An Alberta jobs report released last March confirmed 26,000 job losses for minimum wage workers under the one-term NDP government. Then-premier Rachel Notley increased the minimum wage by 47% from $10.20 to $15.00 an hour.

The wage hike led to “sharp increases in labour costs at a time when businesses were most poorly positioned to do so,” according to an expert panel.

“One person lost their job for every ten people who got a raise due to the [increase],” said University of Alberta economist Joseph Marchand, who chaired the nine-person panel.

Younger workers (15-24) bore the brunt of the minimum wage hikes, a reality the Canadian Federation of Independent Business (CFIB) addressed in a subsequent report.

Researchers said only 1.5% of minimum wage workers nationwide are single parents. An estimated 37% are teenagers and the majority (57%) are under 25, reported Blacklock’s Reporter.
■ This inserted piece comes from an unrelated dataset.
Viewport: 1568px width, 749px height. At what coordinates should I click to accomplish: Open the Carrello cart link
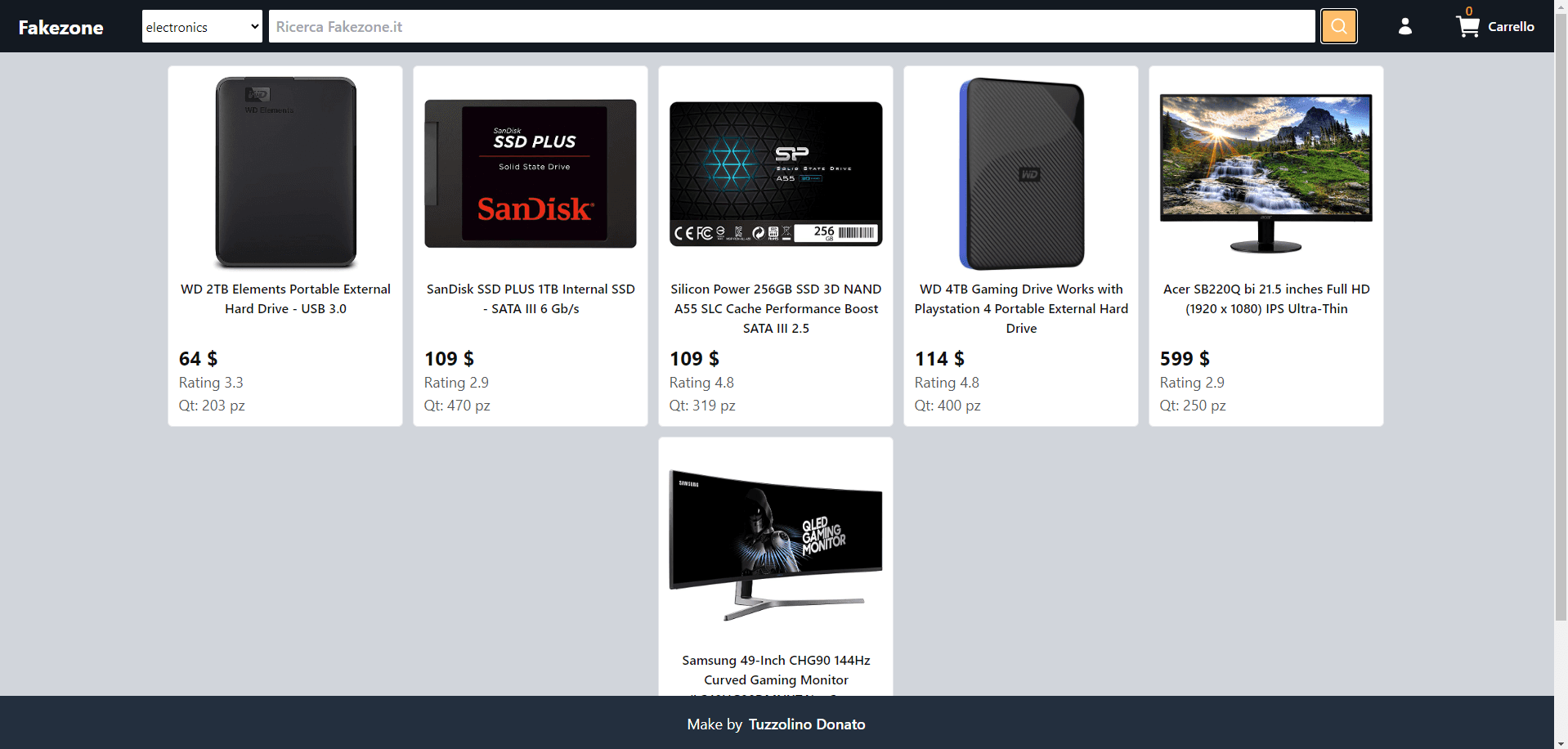click(x=1510, y=26)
“Most minimum wage workers are young people entering the workforce with a high school education or less, living with their parents,” said a Federation report Affordability, Minimum Wages And Living Wages: Striking A Balance For Small Businesses

“Only 16% of minimum wage workers remain employed at that rate for over five years,” it said. Almost half (42%) remain in the same job for less than a year.

According to the Federation, most minimum wage work is “transitional,” often serving as a starting point for young workers. “Notably 62 percent of minimum wage workers engage in part-time employment,” it said.

The research follows a 2021 Labour Department report to the Senate Social Affairs Committee, which said the “link between minimum wages and poverty is relatively weak.”

The federal minimum wage indexed to the Consumer Price Index is currently $17.30 per hour. Some 30,000 employees in the federally regulated private sector work at minimum pay such as call centre employees at banks.

“Individuals in many poor families work very little or not at all, so changes in minimum wages have little if any impact on their family income,” wrote the department.

Shifting from inflation-based wage hikes in Alberta skyrocketed youth unemployment from 9.2% to 11.5% Rebel earlier reported.

“There are many different ways to respond to that,” claimed Marchand. Minimum wage increases are considered ineffective in addressing poverty, according to CFIB data and labour department staff.

It suggested Alberta expand the current minimum wage differential for workers under 18 to $ 13 an hour, a change introduced by the Alberta government in 2019.

Rebel News reached out to the Alberta government for comment. Affordability spokesperson Ashley Stevenson claimed they are “taking action to support Albertans with the rising cost of living.”

“Alberta’s low-tax, business-friendly environment, combined with our government’s ongoing red tape reduction and affordability measures, are helping keep life affordable for everyday Albertans,” she said. “Alberta compares favourably to other provinces on affordability.”

Of 4,104 entrepreneurs in a CFIB questionnaire, 89% said governments are not effective at addressing cost of living concerns.

“Business owners overwhelmingly feel governments are not adequately considering their perspectives in addressing the rising cost of living with many bearing the burden themselves,” wrote the Federation.

Stevenson did not specifically address the impacts of successive minimum wage hikes in driving up costs.

“We have the lowest taxes in the country, including lower income tax rates and no provincial sales tax,” she said.

Alberta workers continue to outearn every other province, reads the statement. Average weekly earnings in Alberta remain the highest in Canada ($1,284), or 6.7% greater than the national average ($1,204).